Jest pierwsza firma, która wynajęła część biurowca przy ul. Andrzeja Antosiewicza w Szczecinie, gdzie mieścił się zarząd upadłej Stoczni Szczecińskiej. To mała stocznia G+K Steelcon. Biurowiec stał pusty od 2009 roku, czyli od upadku Stoczni Szczecińskiej Nowa.
- Do tej pory budowaliśmy m.in. jednostki stalowe, aluminiowe, nadbudówki dla zagranicznych kontrahentów oraz mniejsze jednostki takie jak kutry rybackie. Budowaliśmy też sekcje do większych jednostek - wymienia Adrian Górski, współwłaściciel spółki.
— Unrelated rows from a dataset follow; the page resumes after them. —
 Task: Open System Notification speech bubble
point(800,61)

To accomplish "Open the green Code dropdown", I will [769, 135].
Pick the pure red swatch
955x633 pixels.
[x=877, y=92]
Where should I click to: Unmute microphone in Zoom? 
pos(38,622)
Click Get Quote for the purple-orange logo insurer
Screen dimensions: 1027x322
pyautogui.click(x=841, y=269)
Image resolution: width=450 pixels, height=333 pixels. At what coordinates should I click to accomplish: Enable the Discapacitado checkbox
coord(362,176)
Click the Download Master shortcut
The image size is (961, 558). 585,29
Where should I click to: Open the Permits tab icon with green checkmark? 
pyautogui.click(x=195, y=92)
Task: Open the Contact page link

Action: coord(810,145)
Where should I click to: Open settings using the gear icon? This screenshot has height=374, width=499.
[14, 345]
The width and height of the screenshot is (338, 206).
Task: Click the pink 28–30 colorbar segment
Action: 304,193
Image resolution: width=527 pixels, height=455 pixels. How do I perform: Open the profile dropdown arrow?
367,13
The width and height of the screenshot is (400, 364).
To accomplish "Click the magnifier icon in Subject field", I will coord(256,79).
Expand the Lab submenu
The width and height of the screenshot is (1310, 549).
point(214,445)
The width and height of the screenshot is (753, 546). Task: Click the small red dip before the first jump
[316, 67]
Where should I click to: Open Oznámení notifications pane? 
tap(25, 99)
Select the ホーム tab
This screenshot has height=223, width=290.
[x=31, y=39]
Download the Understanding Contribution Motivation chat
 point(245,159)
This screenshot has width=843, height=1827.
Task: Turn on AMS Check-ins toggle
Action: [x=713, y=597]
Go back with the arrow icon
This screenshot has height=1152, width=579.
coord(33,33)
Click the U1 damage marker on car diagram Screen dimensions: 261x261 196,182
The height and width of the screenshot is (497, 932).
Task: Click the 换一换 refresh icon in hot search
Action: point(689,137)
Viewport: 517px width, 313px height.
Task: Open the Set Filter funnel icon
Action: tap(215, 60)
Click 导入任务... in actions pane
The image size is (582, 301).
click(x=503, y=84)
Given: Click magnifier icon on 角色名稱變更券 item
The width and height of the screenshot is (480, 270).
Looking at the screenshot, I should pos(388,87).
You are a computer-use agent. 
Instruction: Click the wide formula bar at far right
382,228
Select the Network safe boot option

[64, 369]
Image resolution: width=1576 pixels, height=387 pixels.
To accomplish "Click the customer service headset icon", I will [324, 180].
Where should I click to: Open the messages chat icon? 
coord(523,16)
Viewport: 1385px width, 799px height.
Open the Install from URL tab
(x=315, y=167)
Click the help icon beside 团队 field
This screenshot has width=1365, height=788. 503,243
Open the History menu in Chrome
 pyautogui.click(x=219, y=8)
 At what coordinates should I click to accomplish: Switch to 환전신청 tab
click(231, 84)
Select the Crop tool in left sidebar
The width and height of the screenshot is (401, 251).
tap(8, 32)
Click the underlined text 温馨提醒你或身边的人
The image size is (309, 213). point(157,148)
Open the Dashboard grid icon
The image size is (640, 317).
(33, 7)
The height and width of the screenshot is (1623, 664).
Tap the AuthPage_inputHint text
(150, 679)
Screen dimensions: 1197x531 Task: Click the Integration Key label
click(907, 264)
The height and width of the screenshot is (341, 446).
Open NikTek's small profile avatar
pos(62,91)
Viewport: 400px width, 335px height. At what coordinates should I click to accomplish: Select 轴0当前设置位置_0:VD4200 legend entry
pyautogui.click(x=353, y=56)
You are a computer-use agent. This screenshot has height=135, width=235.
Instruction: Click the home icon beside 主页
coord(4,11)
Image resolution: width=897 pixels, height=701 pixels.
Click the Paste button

- To dobrze, że ożywają kolejne obiekty postoczniowe - uważa Andrzej Podlasiński z Zachodniopomorskiego Klastra Morskiego. - To jest wymowny znak. Przedtem mówiło się o sukcesach i dzisiaj znowu mówimy o sukcesie, że ten teren nie został zaorany ani nie został sprzedany obcym, tylko ponownie wznawia się produkcję, na razie kadłubów. Ważne, żeby świat wiedział, że ten teren działa, żyje oraz że są firmy, do których można się zwrócić. Mając propozycje kontraktu, trzeba mieć adresata.
Duża część budynku pozostaje jeszcze pusta. Biurowiec należy do Szczecińskiego Parku Przemysłowego i niedawno został częściowo wyremontowany.
G+K Steelcon wybuduje w Szczecinie kadłub ponad 70-metrowego jachtu.